Others Who Have the ChatGPT Aversion.

The aversion for AI applies beyond the romantic realm. Ana Pereira, 26, lives in Brooklyn and works in sound for various live music venues across the city. She fantasizes about accessing her phone settings and deactivating AI features on all her apps, though tech platforms from Google to Spotify make it almost impossible to opt out. Pereira believes that using ChatGPT “shows such a lack of initiative”.

“It’s like you are unable to think for yourself, and you have to depend on an app for that,” she said.

Two of Pereira’s friends recently had a complicated breakup. She sided with one of them after learning the other went to ChatGPT, a infamously awful therapy substitute, not their partner, when they needed to talk about their feelings. “It’s like they refused to sit through any uncomfortable human feelings,” she said. “They just wanted to deal with something and move on, which is not how things work.”

Before long, I found not handle it on my own. I had grown too reliant on AI for the routine work.

Richard Barnes, a 31-year-old marine biologist and server in Hawaii, shares similar views. “I don’t know if I would think differently about someone who uses ChatGPT, but I would be like, ‘come on,’” he said. “You don’t need to depend on it to make a grocery list. Your life is probably not that hard. We can make the list together.”

Celebrity and Tech Backlash.

When director Guillermo del Toro said he would “rather die” than use generative AI, it made news. Similarly, SZA’s Instagram stories rant against the tech cautioning about “environmental racism” and showing fear over users who are “codependent on a machine”. The same goes for when Simu Liu, Alison Roman, Céline Dion, Emily Blunt, and others issued statements that are skeptical of AI in their respective industries. I believe these quotes go viral for a cause: people agree with them.

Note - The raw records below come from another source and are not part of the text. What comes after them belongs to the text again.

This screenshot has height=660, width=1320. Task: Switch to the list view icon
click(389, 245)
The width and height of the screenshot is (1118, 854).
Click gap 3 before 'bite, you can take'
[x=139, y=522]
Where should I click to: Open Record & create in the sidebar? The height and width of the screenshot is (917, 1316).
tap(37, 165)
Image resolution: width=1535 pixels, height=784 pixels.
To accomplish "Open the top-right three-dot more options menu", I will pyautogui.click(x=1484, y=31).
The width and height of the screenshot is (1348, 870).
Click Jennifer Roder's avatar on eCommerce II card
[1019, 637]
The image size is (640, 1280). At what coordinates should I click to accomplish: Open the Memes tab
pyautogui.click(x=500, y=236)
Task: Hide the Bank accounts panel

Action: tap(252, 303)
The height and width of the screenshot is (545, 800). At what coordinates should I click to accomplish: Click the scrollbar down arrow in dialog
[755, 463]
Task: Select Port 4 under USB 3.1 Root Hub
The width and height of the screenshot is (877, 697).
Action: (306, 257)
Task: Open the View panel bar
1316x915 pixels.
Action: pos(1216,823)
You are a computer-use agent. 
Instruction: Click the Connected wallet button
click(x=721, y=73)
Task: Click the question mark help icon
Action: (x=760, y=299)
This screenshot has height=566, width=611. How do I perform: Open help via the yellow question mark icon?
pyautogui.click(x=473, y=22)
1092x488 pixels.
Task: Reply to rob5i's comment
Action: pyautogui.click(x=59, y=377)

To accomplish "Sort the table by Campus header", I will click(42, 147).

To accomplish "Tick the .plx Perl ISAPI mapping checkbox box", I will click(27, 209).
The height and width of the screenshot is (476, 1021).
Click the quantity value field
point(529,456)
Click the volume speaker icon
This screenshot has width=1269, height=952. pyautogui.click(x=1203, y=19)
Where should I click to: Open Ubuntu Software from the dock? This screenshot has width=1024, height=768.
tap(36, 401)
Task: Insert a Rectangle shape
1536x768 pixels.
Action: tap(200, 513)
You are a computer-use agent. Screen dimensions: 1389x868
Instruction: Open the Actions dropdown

Even, to an extent, the people who power the tech industry. Last month, Pinterest introduced a filter that lets users disable AI content. Meta lets users mute, but not entirely deactivate, similar content on Instagram. Reports suggested that “cursor resistance” is on the rise, as some Silicon Valley techies won’t use AI to write their code.

{Luciano Noijeen, a lead software engineer based in Greece and the Netherlands, told me that he eagerly used AI in the past to write or enhance his coding.|According to Luciano Noijeen, a {lead|

Mark Cowan
Mark Cowan

A travel enthusiast and lifestyle writer passionate about minimalist living and cultural exploration, sharing experiences from around the globe.